- _EXERCISE AIM_: Copy all the lines of the data that include the word "computer".

- _AVAILABLE DATA_:
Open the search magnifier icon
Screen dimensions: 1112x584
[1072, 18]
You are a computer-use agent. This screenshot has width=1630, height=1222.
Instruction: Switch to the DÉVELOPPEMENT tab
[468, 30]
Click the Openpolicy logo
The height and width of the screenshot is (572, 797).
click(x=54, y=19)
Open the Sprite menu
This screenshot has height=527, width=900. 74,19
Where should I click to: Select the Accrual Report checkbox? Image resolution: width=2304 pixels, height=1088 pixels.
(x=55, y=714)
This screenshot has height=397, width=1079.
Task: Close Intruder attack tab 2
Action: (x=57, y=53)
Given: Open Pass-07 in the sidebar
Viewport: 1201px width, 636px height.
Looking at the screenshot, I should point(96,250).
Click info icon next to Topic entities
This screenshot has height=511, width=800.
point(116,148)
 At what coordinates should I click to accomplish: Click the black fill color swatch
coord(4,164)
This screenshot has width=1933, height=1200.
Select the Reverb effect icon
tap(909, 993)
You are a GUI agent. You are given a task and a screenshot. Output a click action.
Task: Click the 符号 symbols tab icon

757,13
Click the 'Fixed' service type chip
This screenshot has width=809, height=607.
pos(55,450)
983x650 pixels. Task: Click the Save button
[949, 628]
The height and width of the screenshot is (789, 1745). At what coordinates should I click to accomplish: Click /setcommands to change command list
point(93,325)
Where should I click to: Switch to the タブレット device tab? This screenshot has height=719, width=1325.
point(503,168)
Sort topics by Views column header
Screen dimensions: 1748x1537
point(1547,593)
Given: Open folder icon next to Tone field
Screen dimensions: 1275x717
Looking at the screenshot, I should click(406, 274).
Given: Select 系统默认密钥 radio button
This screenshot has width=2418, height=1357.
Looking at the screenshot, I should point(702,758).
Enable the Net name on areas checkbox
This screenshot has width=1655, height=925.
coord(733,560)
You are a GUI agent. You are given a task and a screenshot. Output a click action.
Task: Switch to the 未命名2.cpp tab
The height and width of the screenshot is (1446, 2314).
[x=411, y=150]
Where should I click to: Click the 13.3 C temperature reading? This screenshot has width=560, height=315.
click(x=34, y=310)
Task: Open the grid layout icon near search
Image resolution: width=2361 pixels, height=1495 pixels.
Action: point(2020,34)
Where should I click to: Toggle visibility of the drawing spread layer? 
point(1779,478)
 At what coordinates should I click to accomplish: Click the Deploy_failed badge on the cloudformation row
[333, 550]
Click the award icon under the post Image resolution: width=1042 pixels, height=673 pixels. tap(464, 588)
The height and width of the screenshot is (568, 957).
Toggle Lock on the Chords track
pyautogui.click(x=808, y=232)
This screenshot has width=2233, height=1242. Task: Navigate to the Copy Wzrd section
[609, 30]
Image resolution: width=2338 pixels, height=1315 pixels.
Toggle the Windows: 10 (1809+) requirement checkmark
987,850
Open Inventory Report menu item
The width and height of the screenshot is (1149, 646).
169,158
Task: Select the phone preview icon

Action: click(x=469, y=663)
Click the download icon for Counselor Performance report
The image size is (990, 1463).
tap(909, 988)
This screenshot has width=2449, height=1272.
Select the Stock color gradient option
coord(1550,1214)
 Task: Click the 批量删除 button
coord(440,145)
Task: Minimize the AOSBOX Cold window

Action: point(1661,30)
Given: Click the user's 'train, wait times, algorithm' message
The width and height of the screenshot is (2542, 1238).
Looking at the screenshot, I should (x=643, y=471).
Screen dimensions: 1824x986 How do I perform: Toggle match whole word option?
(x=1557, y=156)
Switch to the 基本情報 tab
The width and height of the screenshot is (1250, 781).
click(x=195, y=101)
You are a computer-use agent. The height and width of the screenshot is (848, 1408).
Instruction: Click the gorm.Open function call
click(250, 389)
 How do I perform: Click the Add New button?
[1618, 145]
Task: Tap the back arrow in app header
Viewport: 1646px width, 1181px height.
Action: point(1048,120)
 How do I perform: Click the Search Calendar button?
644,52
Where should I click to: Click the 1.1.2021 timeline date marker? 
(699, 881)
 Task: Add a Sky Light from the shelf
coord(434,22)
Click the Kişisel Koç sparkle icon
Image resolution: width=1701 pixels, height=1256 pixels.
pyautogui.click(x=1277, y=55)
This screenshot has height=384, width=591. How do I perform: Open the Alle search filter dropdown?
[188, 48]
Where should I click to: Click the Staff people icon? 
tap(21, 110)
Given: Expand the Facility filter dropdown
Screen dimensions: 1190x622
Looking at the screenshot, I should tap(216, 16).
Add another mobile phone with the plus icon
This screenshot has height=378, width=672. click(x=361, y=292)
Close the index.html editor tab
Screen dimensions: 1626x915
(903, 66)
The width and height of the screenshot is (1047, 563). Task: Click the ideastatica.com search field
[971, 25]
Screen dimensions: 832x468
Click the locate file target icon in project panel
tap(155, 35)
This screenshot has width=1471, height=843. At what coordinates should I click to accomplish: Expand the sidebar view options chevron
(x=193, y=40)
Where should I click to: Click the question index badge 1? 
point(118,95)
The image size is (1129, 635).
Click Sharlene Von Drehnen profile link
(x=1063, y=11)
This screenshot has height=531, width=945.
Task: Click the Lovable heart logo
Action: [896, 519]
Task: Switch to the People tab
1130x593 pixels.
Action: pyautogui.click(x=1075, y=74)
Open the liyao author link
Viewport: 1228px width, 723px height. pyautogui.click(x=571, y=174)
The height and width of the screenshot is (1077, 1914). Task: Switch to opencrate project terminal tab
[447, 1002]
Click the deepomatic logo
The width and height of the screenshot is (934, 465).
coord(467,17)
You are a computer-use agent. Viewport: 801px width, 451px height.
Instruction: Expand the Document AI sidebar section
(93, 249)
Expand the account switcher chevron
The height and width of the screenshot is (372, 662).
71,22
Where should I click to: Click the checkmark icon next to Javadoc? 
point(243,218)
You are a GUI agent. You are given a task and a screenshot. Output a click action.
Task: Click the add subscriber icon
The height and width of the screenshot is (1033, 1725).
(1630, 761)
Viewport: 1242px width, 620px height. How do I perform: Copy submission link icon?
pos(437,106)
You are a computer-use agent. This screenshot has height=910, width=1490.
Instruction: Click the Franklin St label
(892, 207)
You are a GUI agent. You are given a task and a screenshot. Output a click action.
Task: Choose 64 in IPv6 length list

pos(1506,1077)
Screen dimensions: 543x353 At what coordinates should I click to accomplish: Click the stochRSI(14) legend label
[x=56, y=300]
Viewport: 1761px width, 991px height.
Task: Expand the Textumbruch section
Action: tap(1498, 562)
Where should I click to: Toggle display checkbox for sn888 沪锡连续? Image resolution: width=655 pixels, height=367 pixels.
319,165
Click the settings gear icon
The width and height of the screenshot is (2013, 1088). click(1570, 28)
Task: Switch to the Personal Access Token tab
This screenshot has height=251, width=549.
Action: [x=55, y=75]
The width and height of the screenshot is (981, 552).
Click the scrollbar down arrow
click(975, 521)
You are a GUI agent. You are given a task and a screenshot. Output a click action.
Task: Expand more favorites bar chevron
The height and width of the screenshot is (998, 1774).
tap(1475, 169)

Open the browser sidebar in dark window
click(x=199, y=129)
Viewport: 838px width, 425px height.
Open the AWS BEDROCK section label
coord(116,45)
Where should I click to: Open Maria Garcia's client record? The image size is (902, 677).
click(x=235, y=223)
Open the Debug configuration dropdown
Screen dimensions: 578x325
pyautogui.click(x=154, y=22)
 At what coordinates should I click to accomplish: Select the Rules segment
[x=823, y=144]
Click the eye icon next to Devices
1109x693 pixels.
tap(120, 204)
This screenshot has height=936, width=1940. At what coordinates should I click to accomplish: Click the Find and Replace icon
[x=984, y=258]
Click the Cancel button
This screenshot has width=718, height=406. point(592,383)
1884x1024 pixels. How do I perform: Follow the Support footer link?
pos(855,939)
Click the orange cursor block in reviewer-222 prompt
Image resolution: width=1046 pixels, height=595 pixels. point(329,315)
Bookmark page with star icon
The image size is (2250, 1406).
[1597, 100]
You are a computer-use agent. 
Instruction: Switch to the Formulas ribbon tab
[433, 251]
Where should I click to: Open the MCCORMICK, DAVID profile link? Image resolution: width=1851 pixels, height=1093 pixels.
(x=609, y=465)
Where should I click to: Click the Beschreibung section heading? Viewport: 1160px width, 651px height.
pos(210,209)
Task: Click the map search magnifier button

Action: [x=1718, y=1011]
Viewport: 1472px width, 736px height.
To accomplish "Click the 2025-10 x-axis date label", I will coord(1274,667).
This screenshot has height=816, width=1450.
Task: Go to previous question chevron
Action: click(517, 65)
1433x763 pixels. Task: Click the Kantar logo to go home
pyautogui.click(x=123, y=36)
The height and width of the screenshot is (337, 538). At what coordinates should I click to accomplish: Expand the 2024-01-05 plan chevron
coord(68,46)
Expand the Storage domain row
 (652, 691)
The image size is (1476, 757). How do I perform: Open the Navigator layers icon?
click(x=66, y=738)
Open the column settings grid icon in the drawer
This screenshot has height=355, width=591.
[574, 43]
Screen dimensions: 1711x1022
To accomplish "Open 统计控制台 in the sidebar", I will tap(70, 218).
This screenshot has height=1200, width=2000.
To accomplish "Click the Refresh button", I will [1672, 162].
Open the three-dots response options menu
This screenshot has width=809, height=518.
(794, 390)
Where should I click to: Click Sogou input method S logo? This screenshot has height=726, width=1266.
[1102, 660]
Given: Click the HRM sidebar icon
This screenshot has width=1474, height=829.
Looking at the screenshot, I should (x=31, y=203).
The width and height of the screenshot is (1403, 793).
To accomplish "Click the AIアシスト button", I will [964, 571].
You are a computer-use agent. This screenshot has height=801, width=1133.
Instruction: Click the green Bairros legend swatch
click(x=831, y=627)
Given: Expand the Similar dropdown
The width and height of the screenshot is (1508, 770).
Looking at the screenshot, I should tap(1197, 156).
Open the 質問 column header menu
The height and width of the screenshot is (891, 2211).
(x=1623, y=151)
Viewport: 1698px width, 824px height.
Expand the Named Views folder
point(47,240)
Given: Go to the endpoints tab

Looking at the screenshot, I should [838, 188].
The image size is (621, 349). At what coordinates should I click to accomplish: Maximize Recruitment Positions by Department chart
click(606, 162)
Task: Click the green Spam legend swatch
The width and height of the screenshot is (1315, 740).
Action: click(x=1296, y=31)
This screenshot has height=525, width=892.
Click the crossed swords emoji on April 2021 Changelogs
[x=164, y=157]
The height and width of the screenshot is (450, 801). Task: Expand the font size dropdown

- _SOLUTION_:
You are a computer-use agent. This screenshot has width=1630, height=1222.
You are a computer-use agent. The height and width of the screenshot is (848, 1408).
You are a computer-use agent. Viewport: 801px width, 451px height.
You are a computer-use agent. This screenshot has height=910, width=1490.
You are a computer-use agent. 
You are a computer-use agent. This screenshot has height=801, width=1133.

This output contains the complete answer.